片想いであることは間違いないが、ダンゴムシを手に乗せたときのくすぐったさは、誰でもすぐに思い起こせるほどには関わりがあると思う。
わたしは二度、ダンゴムシの出産に立ち会った。しかもわたしの手のひらで、人生の始まりを迎えたのである。正直気持ちが悪かった。一ミリにも満たないほどの小さな粒々が、一斉にわたしの手のひらに現れ、駆け出した姿はトラウマレベルである。またある時は、家の庭の石を全部ひっくり返して、平穏に過ごしていた罪無きダンゴムシたちを根こそぎとり、ペットボトルいっぱいに閉じ込めてやった。さらにはそれをマラカスの如く、振り回して遊んだ。数百の命の音はグルービーで魅力的だった。
死後は彼らに虐められることは覚悟済である。
ダンゴムシのエピソードだけで一冊の本が書けそうな気がしてきた。それほどに愛着のある生き物だ。
四歳のころ、ダンゴムシへの愛がピークだった。母が庭にレンガで花壇を作っており、そこはダンゴムシの工場が床下に隠されているのではというほど、毎日採っても採っても更新された。いずれ通うことになる、小学校は千人以上の児童が居り、教師含む全員に一匹づつ配っても余るほどにはいたと思う。
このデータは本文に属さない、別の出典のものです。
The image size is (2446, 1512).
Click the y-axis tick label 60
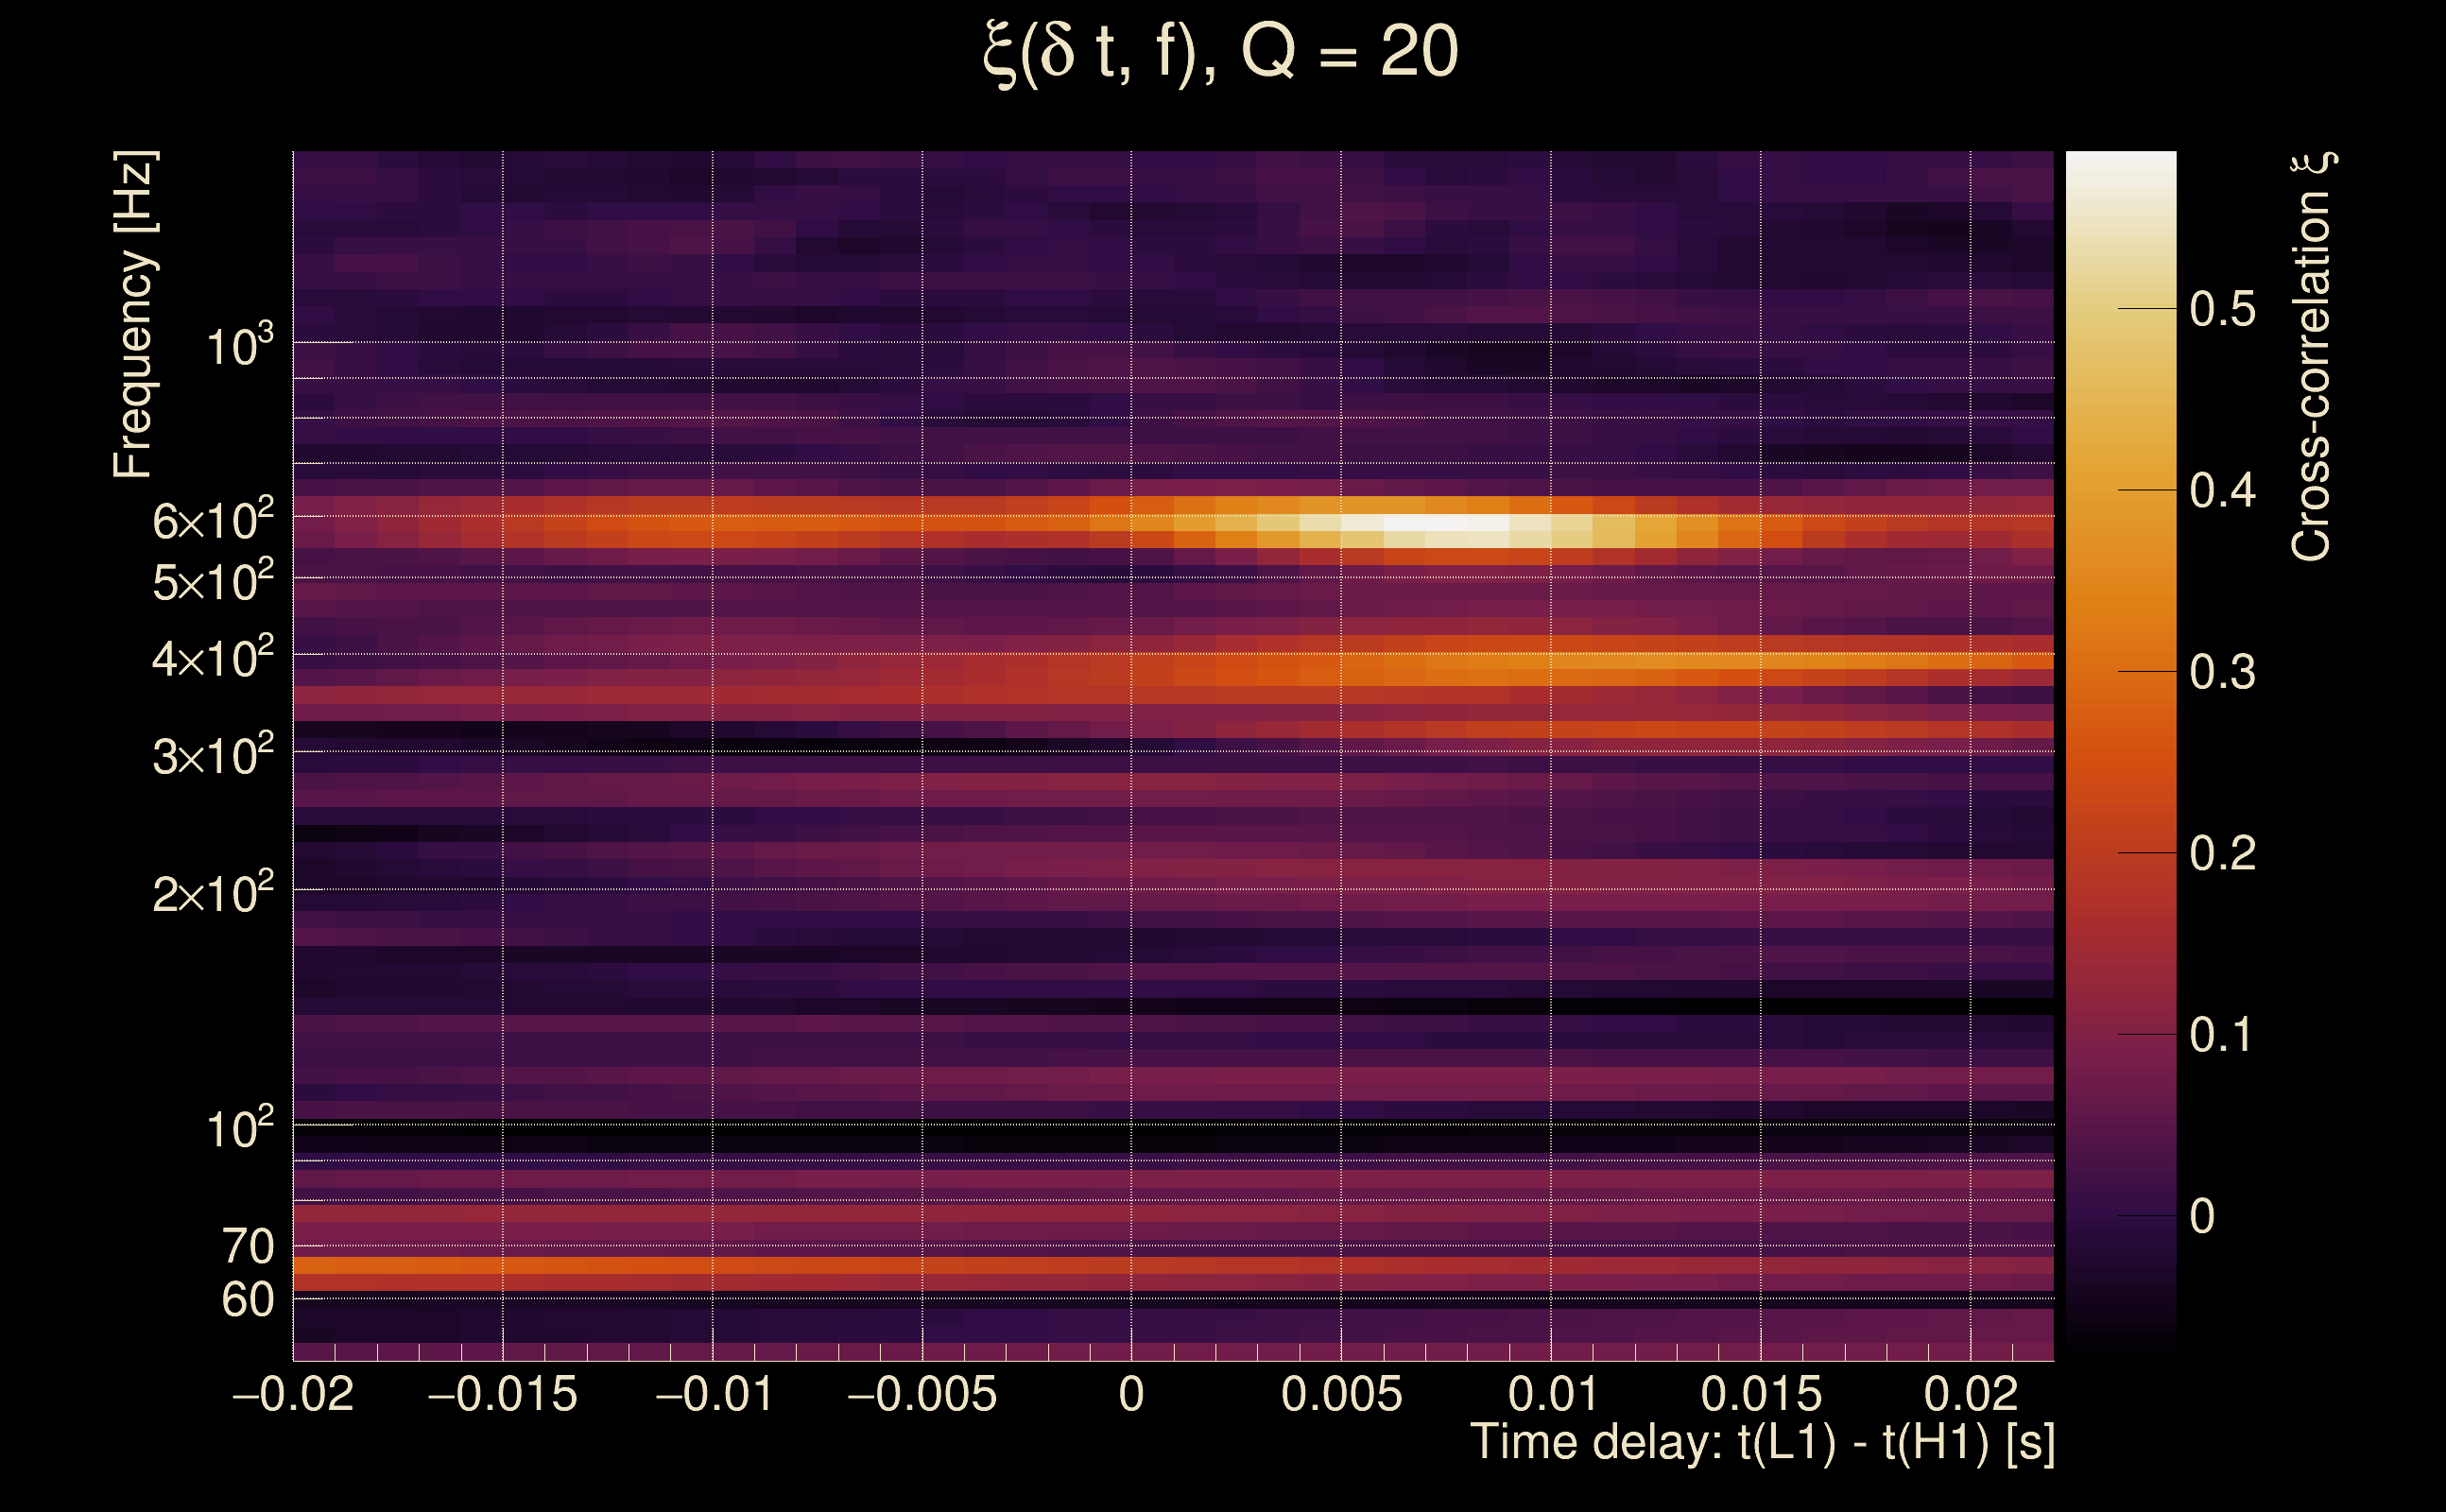click(x=247, y=1300)
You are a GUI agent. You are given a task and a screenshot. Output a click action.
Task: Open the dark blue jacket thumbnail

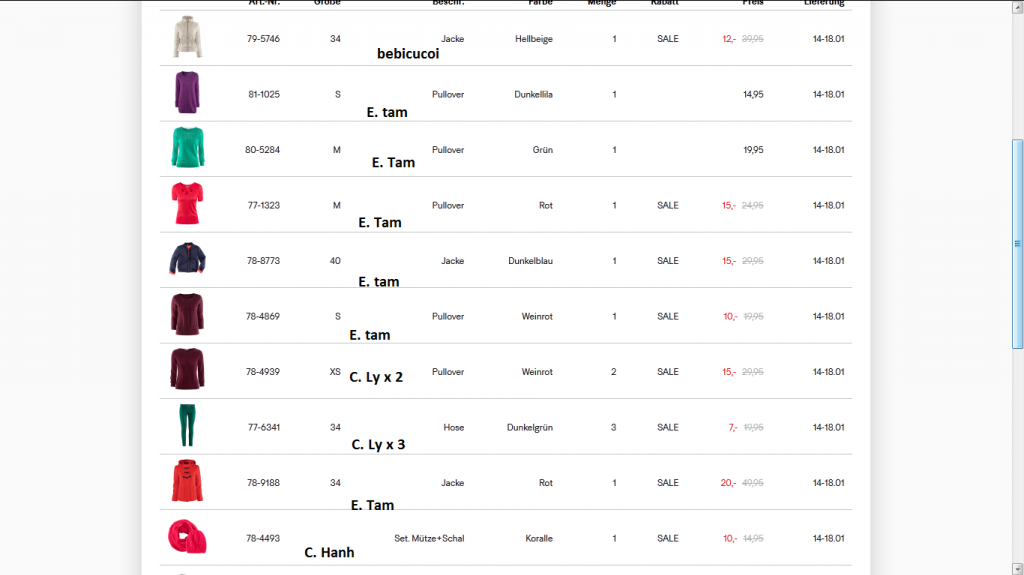187,260
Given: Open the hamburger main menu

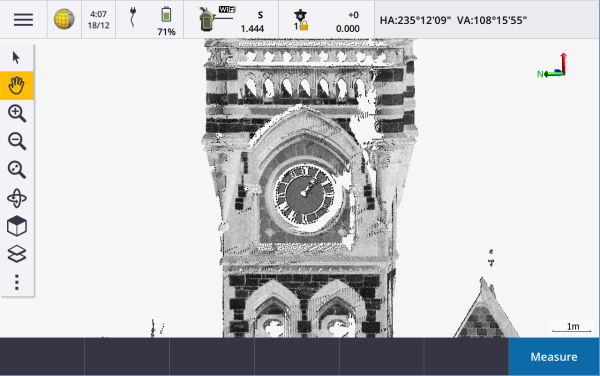Looking at the screenshot, I should coord(23,20).
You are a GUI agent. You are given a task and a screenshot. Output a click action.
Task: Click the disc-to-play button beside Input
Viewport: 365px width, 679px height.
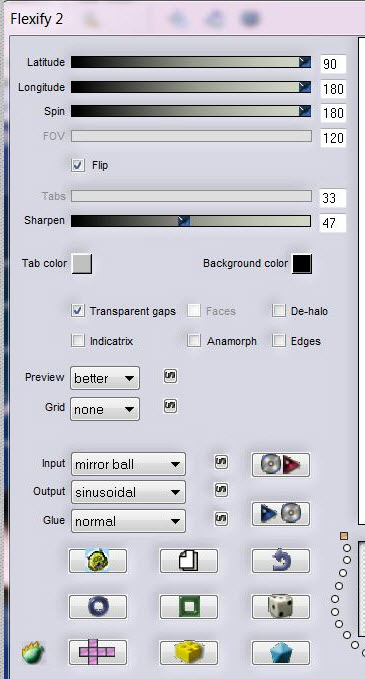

わたしは、岩の下でヒソヒソと暮らすダンゴムシたちが、なんだか惨めに思え、共感した。ねじ曲がった愛情表現の一環として、ダンゴムシたちに、夢のマイホーム作りを計画した。庭は芝生であったため、草と土はいくらでもある。木も大きいのが四本ある。食べ物に困ることはない。そして最も重要なレンガだっていくらでもあった。計画はすぐに実行された。
まずは土地探しだ。家よりも広い庭は、虫たちの繁華街だった。ありの巣が近いと食べられるかも知れない。日光が良く当たると干からびてしまう。木の付近は、根っこでゴツゴツしていて、隙間風が不快だろう。土地探しには数日を費やした。
そしてやっとの思いで最適な土地を見つけたのである。そこは家の裏であまり人が来ないため、踏まれる心配はなく、屋根の下で雨漏りの心配もない。
建築はすぐに実行された。
まず、レンガで枠取りし、さらに積み上げて天井の高いデザインハウスを意識した。床には枯れ葉を敷き詰め、買い物に出掛けずとも食料は有り余っていた。最高の家ができたのは、日が暮れた頃だった。
翌日、いよいよ新築披露が行われた。事前に、やる気のない引きこもり体質で家が気に入りそうなヤツを捕まえておいた。
彼らを一斉に家の中に放してやった。
最初は、自分たちに与えられた最高の状況を理解しなかった。でもすぐに気に入った様子で居座った。お互いに満足であった。彼らのプライベートなど無視して、一日中眺め続けた。
その日の夜は布団の中で、彼らも柔らかい葉っぱの上で夢を見ながら眠っていると思うと、幸せな気持ちに包まれた。
翌朝、ホテルの朝食を意識して、
冷たいミネラルウォーターを与えにダンゴムシ宅へ向かった。
彼らは居なかった。隙間はないはずだ。なぜ居ないのか理解できなかった。
レンガの裏を見ると、彼らは潰れて死んでいた。
本当に悲しかった。
罪悪感で涙が止まらなかった。まず、なぜレンガの隙間に入ったのだろう。彼らにとって、家のクオリティーなどどうでも良かったのだ。家族の元へ帰りたかったのだ。思い出しても胸が痛い。こうして死後はダンゴムシたちの手によって虐められることが決定づけられた。